HERMES va-t-elle agir en nullité de l'acquisition des ses actions par LVMH... et l'AMF va-t-elle avoir une position claire ?



HERMES va-t-elle agir en nullité de l'acquisition des ses actions par LVMH... et l'AMF va-t-elle avoir une position claire ?
Pour nous qui avons commenté, il y a un peu plus de 20 ans, la prise de pouvoir de Bernard ARNAULT dans LVMH, le duel avec HERMES est comme un coup de jeunesse (Paris 26 avril 1990, J.C.P. éd. E, II, 175, note H. C., Paris 2 novembre 1989, J.C.P. éd. E, II, 1990, 15 863, note H. C. (affaire LVMH). M. Bernard ARNAULT est un des rares, sur la place parisienne, qui sache que le Droit est vé-ri-ta-ble-ment (!) et souvent la pièce maîtresse d'une stratégie industrielle et financière. Ce pour quoi il a intégré comme l'un de ses bras droits, il y a plus de vingt ans, un professeur des facultés de droit qui avait aussi la pratique du droit. Les conseils de passage c'est bien, le conseil permanent c'est mieux ! Cela permet au dirigeant de se sortir de la "pensée marécage" des médias, selon la structure de l'ordonnancement juridique qui a (encore) un sens hérité de deux milles ans de raisonnement.

Divers projets éditoriaux nous empêchent de commenter ici l'affaire, et d'ailleurs il faudrait avoir une connaissance précise des faits, des dates et des circonstances des acquisitions (1).
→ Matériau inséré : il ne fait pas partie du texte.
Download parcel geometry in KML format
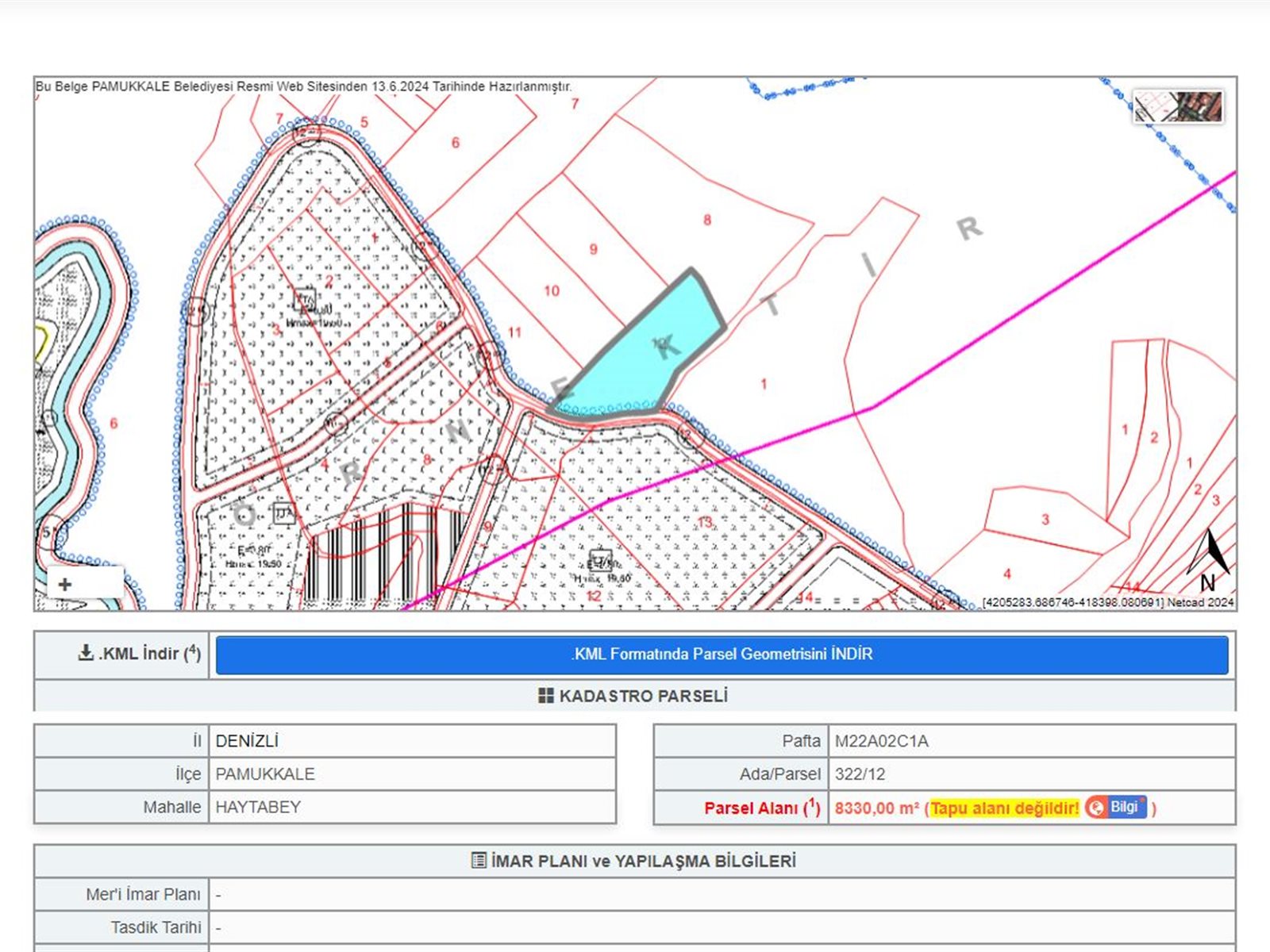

On ne peut commenter encore que... une observation peut être faite.

La seule question qui mérite d'être posée est celle de savoir s'il va y avoir ou non une suite judiciaire.
HERMES semble mécontent. Qu'il agisse donc en justice ! Plus curieux, l'AMF semble attentiste quand pourtant il y a une pratique de marché exigeant de réagir avec promptitude. En effet le titre oscille au moindre sourcillement de B. ARNAULT et le titre d'action HERMES a été chahuté. Il y a bien urgence.

L'AMF aurait déjà dû, selon nous, arrêter une position, ou bien elle considère que l'opération est correcte - ce qui est possible, nous ne savons pas - et elle le dit, ou bien elle la trouve critiquable et elle saisit la justice. Le président de l'AMF ne peut pas se contenter de déléguer sur son secrétaire général pour une ouverture d'enquête. Il doit saisir au vu des explications données sur-le-champ le collège de l'AMF qui doit se prononcer sur le point de savoir s'il y a matière.

Dans les "grands faits de marché", l'urgence est consubstantielle à l'efficacité de la régulation, les décisions doivent être rapides. C'est la raison pour laquelle il existe une action en justice spéciale au profit du président de l'AMF (sur le pouvoir du président de saisir la justice sur l'historique de cette action venant du croisement de celle de la COB améliorée par celle de feu le CMF, voyez notre analyse détaillée : Le référé financier, Le cas de l’action en justice du président du Conseil des marchés financiers, JCP éd. E., 1553, 2002).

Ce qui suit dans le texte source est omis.